7/3に手術が終わり、息子は経過順調。
7/15、16には術後初の外泊へ。
移植から手術までの、息詰まるような緊迫感のあった外泊とは異なり、それは、大きな山を越えた感覚のある、とても晴れ晴れとした外泊だった。
(もちろん、まだまだ血球は低く、感染は要注意だったけれど)
入院以来、初めて夫の実家を訪ねたり、電車を観に車で少し遠出したり。
あと少しで治療が終わるんだ、と、トンネルの出口が見えた気がしていた。
放射線治療については、おそらく移植前の(記憶が曖昧です💦)タイミングで一度説明を受けた。
それは、今の病院で通常の放射線治療を受けるか、あるいは「陽子線」の治療を受けるために転院するか、選べますとのことだった。
通常の放射線は突き抜けるものだが、陽子線は照射の範囲を限定できる。
息子の場合は、陽子線を選ぶと肝臓の合併症のリスクを、もしかしたら少し減らせるかもしれない。
ただそれは、数字で明らかになっているような違いではない。
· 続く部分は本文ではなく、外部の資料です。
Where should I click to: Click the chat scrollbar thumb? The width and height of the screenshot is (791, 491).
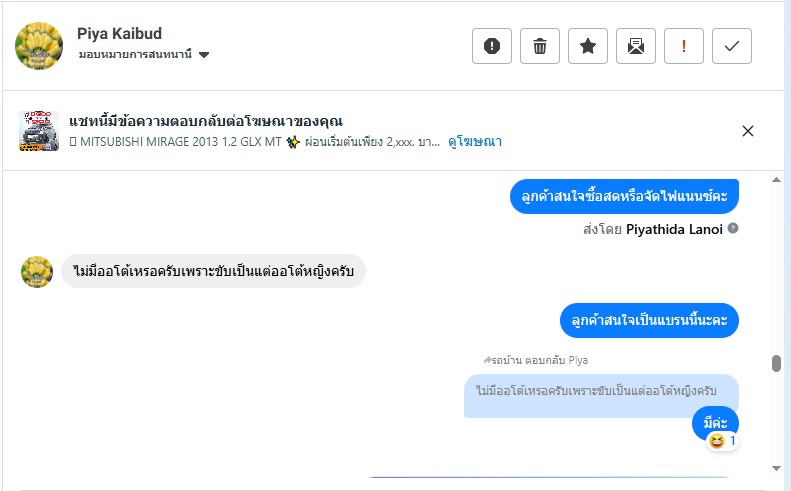[x=777, y=363]

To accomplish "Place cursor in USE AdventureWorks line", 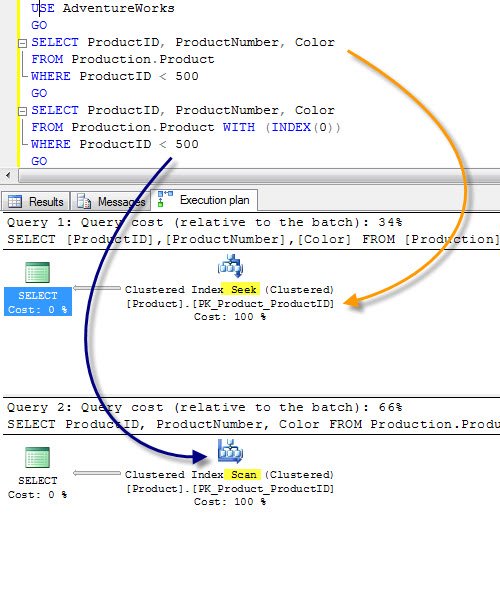I will pos(103,8).
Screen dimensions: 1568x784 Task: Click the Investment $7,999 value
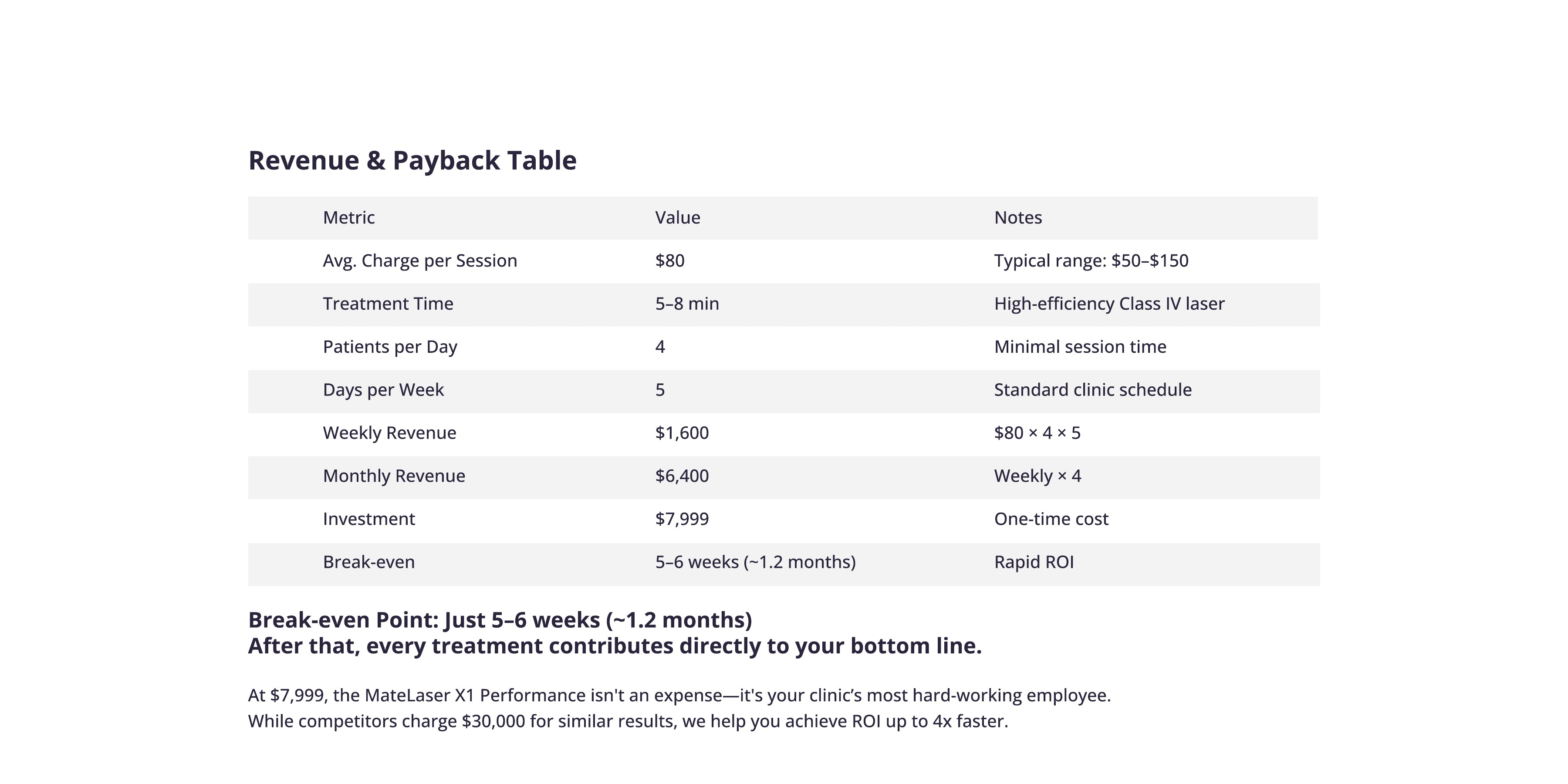682,519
どちらを選んでも良いとの話だった。
夫と話し、今の病院で、通常の放射線治療をすると決めた。
息子の場合、陽子線に明らかなメリットがあると言い切れないこと、また、今の病院の環境になじみ、CLS(チャイルドライフスペシャリスト)さんが照射を受ける練習をしてくれるなど、サポートが整っていることも大きかった。
手術後、説明を改めて受けた。
放射線についても、私はまたシロウトの気楽さで、最初は手術で摘出した小さな腫瘍の範囲だけ、照射すれば良いのかと考えていた。
でもそんなことはなく、背骨を含む、見つかった当初の腫瘍の大きさの範囲に当てる必要があること。
様々な合併症の可能性があること。
背骨に放射線が当たるので、その部分は伸びず、低身長になること。
きっと私は「息子の背が自分を追い抜く」という経験は、出来ないのかもしれないなぁ…と、ボンヤリした寂しさをかみしめた。
そんな気持ちは、主治医にはお見通しで、
「治療をしたから小さくなってしまう…というのではなく、それだけの治療をよく頑張ったのだ、と思ってあげて下さい」
と言葉が添えられた。
ハッとして、そうだな、と思い直した。
主治医に尋ねることはなかったけれど、時折、病気が分かって、もし仮に治療をしないと決めた場合、私はどれくらい息子と共に過ごせたのだろうと思いを馳せることがあった(実は、今も…)。
あの冷え切った12月から、もしかしたら、春の桜を一緒に見ることも叶わなかったかもしれない。
そう思うと、ここまで来られたことに感謝しかなかった。
あらゆる痛みは痛みとして存在するとして、でも息子の命があり、笑顔があることにかけがえはなかった。
息子の放射線の回数は11回、総量は19.8gy(グレイ)と決まった。
CLSさんのサポートのおかげもあり、全ては順調に進んでいった。